*Stored records:*
———

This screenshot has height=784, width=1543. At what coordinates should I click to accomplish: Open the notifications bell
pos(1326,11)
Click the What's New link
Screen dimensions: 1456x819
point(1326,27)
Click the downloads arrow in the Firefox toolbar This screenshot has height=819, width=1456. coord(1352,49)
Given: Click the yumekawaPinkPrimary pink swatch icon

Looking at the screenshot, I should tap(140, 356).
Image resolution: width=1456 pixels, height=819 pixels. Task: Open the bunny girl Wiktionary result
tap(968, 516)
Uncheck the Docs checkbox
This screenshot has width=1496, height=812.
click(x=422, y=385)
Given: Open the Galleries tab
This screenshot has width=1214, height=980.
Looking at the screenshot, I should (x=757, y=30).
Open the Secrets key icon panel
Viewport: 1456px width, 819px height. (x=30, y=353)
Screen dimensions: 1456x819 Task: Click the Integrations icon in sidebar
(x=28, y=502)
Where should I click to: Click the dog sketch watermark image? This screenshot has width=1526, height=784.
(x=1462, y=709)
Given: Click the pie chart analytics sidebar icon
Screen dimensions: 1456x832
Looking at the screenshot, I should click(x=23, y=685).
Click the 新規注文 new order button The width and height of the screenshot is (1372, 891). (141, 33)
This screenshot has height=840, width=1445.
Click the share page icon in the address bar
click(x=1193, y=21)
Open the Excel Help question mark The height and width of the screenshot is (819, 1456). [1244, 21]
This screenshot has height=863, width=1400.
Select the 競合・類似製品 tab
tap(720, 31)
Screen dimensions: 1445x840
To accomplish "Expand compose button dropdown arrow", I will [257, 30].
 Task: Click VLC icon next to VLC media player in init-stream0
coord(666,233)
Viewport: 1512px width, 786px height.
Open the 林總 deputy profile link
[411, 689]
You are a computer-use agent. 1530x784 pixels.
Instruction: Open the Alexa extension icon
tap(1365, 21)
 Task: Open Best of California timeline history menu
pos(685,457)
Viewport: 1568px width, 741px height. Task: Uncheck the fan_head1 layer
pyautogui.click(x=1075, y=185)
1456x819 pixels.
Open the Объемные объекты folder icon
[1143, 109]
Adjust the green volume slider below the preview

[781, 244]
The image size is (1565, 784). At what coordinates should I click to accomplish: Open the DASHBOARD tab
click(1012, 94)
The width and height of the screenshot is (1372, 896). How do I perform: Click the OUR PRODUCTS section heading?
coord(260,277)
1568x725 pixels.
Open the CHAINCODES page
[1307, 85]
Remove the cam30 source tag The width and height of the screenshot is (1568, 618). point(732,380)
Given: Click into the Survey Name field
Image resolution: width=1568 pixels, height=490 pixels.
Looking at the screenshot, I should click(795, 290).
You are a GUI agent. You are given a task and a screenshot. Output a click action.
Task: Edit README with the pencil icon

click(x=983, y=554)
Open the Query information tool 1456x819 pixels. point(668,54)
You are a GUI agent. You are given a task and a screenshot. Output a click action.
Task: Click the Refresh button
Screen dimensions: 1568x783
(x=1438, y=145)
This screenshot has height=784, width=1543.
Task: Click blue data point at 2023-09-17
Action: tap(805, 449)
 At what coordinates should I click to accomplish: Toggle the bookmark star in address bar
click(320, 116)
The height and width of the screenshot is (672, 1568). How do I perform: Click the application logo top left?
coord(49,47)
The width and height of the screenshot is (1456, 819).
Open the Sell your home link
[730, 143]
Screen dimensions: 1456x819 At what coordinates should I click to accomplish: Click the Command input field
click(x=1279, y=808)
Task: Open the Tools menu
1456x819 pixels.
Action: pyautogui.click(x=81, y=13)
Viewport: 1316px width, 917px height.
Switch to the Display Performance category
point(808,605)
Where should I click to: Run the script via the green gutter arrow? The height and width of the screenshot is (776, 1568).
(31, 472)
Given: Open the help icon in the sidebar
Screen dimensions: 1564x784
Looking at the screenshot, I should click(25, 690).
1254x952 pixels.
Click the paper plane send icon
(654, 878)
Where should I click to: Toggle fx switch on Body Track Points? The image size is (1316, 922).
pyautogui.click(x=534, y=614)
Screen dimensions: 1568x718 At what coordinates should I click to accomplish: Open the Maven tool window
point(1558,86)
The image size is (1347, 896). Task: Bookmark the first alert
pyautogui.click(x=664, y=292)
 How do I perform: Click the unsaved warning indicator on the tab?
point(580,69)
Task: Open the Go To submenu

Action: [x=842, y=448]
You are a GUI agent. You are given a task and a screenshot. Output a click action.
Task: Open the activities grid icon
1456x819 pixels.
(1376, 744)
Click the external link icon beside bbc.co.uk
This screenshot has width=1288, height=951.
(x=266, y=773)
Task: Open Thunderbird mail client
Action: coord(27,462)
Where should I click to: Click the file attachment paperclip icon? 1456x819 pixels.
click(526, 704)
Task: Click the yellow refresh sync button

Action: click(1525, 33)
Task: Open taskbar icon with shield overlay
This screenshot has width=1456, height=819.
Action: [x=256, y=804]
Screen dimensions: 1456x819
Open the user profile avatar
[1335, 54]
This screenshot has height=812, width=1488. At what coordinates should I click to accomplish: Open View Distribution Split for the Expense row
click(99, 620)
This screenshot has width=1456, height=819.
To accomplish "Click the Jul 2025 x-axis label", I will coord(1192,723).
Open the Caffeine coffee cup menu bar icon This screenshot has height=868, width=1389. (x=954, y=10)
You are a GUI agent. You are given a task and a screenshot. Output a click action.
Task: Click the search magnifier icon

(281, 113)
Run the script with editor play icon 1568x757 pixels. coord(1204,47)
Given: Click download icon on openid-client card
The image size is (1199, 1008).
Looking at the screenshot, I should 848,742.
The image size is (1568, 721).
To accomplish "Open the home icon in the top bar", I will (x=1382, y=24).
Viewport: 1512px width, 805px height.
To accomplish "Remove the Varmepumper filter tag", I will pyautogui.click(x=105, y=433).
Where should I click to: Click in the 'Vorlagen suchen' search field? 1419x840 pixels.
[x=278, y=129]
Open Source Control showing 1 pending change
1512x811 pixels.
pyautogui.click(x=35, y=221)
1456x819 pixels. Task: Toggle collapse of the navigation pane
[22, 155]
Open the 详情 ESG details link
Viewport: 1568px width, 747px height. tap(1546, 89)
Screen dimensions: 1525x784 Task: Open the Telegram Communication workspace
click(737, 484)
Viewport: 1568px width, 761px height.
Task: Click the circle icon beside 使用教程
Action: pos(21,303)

———

If a line in the entries contains "Remove", copy it.

Remove the cam30 source tag The width and height of the screenshot is (1568, 618). point(732,380)
To accomplish "Remove the Varmepumper filter tag", I will pyautogui.click(x=105, y=433).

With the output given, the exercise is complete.